Monika Johnson-Hostler, chairwoman of the Wake school board, said the board picked Burns because of his experience.
“We have such a hefty agenda ahead of us, so we went with a known factor,” she said.
Johnson-Hostler also said she was confident Burns would work well with the Democratic-led school board.
“He’s very aware of who we all are and how we operate as a board,” she said. “He’s prepared to come back and shepherd the district and work with our board.”
In a statement released Tuesday evening, Burns said it was “an honor” to come back to Wake.
“The Wake County Public School System is highly respected across our state and nation,” he said. “It is an honor to return and serve as interim superintendent during this period of transition. I look forward to working with the Board of Education and the dedicated employees who teach or support those who teach students every day.”

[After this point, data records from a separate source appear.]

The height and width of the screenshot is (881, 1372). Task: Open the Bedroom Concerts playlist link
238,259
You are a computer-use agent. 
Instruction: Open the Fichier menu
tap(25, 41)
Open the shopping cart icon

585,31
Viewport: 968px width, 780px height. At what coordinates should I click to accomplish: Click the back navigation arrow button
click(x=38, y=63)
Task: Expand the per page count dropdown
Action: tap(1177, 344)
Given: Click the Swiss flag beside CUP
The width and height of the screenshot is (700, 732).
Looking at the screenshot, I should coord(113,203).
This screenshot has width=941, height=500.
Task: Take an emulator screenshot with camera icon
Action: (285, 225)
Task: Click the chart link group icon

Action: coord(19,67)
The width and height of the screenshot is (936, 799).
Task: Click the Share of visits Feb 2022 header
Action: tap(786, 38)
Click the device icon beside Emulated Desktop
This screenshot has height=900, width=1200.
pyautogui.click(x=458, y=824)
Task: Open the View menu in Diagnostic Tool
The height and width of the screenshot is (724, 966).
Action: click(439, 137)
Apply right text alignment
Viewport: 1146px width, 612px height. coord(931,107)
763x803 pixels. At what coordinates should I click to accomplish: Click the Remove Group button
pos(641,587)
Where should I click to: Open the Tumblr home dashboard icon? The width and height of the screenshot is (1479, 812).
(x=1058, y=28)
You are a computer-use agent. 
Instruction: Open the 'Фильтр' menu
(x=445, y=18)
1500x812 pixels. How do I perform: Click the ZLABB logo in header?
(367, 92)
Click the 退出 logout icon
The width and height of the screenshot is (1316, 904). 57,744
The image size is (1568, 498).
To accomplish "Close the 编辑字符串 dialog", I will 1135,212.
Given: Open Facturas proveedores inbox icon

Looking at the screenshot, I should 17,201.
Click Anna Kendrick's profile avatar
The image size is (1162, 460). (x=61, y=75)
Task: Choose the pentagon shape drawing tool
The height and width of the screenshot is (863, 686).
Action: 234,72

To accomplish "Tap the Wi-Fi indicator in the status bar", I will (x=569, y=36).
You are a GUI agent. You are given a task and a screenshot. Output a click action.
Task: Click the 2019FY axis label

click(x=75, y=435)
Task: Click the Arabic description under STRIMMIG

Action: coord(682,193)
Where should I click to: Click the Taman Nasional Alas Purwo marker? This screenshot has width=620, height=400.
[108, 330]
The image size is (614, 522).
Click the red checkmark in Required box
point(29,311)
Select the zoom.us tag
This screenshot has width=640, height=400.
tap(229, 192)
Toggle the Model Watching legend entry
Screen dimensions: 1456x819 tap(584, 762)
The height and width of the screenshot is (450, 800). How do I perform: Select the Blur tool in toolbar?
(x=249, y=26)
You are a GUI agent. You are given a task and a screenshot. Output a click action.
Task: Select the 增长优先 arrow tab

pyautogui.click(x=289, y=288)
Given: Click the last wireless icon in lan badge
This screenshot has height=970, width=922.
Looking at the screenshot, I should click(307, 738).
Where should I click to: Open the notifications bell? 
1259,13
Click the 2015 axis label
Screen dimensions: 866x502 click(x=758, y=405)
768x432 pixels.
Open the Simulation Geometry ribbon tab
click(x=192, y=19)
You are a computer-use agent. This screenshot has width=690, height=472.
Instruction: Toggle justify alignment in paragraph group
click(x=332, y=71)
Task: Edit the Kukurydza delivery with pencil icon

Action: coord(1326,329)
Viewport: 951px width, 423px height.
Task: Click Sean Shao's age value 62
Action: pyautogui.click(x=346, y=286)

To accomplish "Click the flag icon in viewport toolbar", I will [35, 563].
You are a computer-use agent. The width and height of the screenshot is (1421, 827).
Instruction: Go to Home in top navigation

Merrill, 67, is leaving after four years at the helm of North Carolina’s largest school district. He was named N.C. Superintendent of the Year in 2016, his third time being named a state’s top educator.
Applications for the permanent superintendent job are due Jan. 30, and the board will likely interview seven to 10 candidates in March before narrowing the list to three finalists. A new superintendent could be named in early April and start the job by July 1.
Wake will pay the N.C. School Boards Association $18,500 to conduct the search, with a $15,000 maximum budget for expenses such as advertising for the position and candidate lodging and meal costs.